→ Task statement: Read the data below. Then repeat all of it exactly.

-------- Extracted information

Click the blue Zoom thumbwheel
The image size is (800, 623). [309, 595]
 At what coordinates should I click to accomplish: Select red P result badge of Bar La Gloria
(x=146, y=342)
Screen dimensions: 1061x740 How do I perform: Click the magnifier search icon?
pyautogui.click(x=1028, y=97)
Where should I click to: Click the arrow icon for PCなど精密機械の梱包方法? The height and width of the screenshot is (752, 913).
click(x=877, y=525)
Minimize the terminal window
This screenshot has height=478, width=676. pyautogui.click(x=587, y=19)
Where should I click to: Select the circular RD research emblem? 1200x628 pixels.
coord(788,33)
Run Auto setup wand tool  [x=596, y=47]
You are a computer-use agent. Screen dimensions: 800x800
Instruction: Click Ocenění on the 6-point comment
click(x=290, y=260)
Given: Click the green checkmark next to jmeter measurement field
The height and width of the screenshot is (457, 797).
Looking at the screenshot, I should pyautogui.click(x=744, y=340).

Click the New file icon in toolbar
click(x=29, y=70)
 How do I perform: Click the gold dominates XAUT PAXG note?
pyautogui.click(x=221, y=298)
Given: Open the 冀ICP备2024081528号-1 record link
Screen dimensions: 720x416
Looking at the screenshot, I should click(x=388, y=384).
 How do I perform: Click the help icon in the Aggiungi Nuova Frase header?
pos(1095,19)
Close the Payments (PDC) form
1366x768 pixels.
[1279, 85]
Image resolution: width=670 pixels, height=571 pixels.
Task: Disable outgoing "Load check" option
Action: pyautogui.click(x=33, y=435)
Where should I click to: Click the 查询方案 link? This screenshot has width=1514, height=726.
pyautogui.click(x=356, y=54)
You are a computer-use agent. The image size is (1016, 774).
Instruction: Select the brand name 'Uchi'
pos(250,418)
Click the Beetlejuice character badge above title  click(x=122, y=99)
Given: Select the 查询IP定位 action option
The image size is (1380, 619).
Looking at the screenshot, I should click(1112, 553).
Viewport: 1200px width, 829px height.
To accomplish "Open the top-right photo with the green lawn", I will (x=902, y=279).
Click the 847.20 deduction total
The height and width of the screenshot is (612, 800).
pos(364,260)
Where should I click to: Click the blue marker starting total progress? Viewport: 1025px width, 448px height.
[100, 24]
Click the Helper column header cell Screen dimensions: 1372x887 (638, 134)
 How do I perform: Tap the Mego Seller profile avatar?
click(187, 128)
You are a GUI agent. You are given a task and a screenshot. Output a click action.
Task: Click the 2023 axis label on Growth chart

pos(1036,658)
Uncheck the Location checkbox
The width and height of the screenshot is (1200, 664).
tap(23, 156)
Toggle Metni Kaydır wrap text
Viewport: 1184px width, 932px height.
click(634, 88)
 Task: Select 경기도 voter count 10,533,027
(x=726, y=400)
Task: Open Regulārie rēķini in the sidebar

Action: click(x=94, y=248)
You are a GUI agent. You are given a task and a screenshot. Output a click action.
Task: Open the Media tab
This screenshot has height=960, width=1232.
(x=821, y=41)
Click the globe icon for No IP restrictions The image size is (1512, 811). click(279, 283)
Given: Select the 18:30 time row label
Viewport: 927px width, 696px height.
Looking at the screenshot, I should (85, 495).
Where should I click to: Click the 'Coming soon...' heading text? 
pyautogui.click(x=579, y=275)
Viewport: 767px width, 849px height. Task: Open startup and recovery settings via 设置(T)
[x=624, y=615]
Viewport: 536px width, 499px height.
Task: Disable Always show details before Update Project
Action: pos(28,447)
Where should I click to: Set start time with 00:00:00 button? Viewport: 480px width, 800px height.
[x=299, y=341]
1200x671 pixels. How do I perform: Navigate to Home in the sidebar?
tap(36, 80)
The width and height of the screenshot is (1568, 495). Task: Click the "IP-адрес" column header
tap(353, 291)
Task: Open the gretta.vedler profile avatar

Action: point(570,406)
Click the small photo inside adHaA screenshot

----------------

→ Result of the task:
Click the blue Zoom thumbwheel
The image size is (800, 623). [309, 595]
 At what coordinates should I click to accomplish: Select red P result badge of Bar La Gloria
(x=146, y=342)
Screen dimensions: 1061x740 How do I perform: Click the magnifier search icon?
pyautogui.click(x=1028, y=97)
Where should I click to: Click the arrow icon for PCなど精密機械の梱包方法? The height and width of the screenshot is (752, 913).
click(x=877, y=525)
Minimize the terminal window
This screenshot has height=478, width=676. pyautogui.click(x=587, y=19)
Where should I click to: Select the circular RD research emblem? 1200x628 pixels.
coord(788,33)
Run Auto setup wand tool  [x=596, y=47]
You are a computer-use agent. Screen dimensions: 800x800
Instruction: Click Ocenění on the 6-point comment
click(x=290, y=260)
Given: Click the green checkmark next to jmeter measurement field
The height and width of the screenshot is (457, 797).
Looking at the screenshot, I should pyautogui.click(x=744, y=340).

Click the New file icon in toolbar
click(x=29, y=70)
 How do I perform: Click the gold dominates XAUT PAXG note?
pyautogui.click(x=221, y=298)
Given: Open the 冀ICP备2024081528号-1 record link
Screen dimensions: 720x416
Looking at the screenshot, I should click(x=388, y=384).
 How do I perform: Click the help icon in the Aggiungi Nuova Frase header?
pos(1095,19)
Close the Payments (PDC) form
1366x768 pixels.
[1279, 85]
Image resolution: width=670 pixels, height=571 pixels.
Task: Disable outgoing "Load check" option
Action: pyautogui.click(x=33, y=435)
Where should I click to: Click the 查询方案 link? This screenshot has width=1514, height=726.
pyautogui.click(x=356, y=54)
You are a computer-use agent. The image size is (1016, 774).
Instruction: Select the brand name 'Uchi'
pos(250,418)
Click the Beetlejuice character badge above title  click(x=122, y=99)
Given: Select the 查询IP定位 action option
The image size is (1380, 619).
Looking at the screenshot, I should click(1112, 553).
Viewport: 1200px width, 829px height.
To accomplish "Open the top-right photo with the green lawn", I will (x=902, y=279).
Click the 847.20 deduction total
The height and width of the screenshot is (612, 800).
pos(364,260)
Where should I click to: Click the blue marker starting total progress? Viewport: 1025px width, 448px height.
[100, 24]
Click the Helper column header cell Screen dimensions: 1372x887 (638, 134)
 How do I perform: Tap the Mego Seller profile avatar?
click(187, 128)
You are a GUI agent. You are given a task and a screenshot. Output a click action.
Task: Click the 2023 axis label on Growth chart

pos(1036,658)
Uncheck the Location checkbox
The width and height of the screenshot is (1200, 664).
tap(23, 156)
Toggle Metni Kaydır wrap text
Viewport: 1184px width, 932px height.
click(634, 88)
 Task: Select 경기도 voter count 10,533,027
(x=726, y=400)
Task: Open Regulārie rēķini in the sidebar

Action: click(x=94, y=248)
You are a GUI agent. You are given a task and a screenshot. Output a click action.
Task: Open the Media tab
This screenshot has height=960, width=1232.
(x=821, y=41)
Click the globe icon for No IP restrictions The image size is (1512, 811). click(279, 283)
Given: Select the 18:30 time row label
Viewport: 927px width, 696px height.
Looking at the screenshot, I should (85, 495).
Where should I click to: Click the 'Coming soon...' heading text? 
pyautogui.click(x=579, y=275)
Viewport: 767px width, 849px height. Task: Open startup and recovery settings via 设置(T)
[x=624, y=615]
Viewport: 536px width, 499px height.
Task: Disable Always show details before Update Project
Action: pos(28,447)
Where should I click to: Set start time with 00:00:00 button? Viewport: 480px width, 800px height.
[x=299, y=341]
1200x671 pixels. How do I perform: Navigate to Home in the sidebar?
tap(36, 80)
The width and height of the screenshot is (1568, 495). Task: Click the "IP-адрес" column header
tap(353, 291)
Task: Open the gretta.vedler profile avatar

Action: point(570,406)
Click the small photo inside adHaA screenshot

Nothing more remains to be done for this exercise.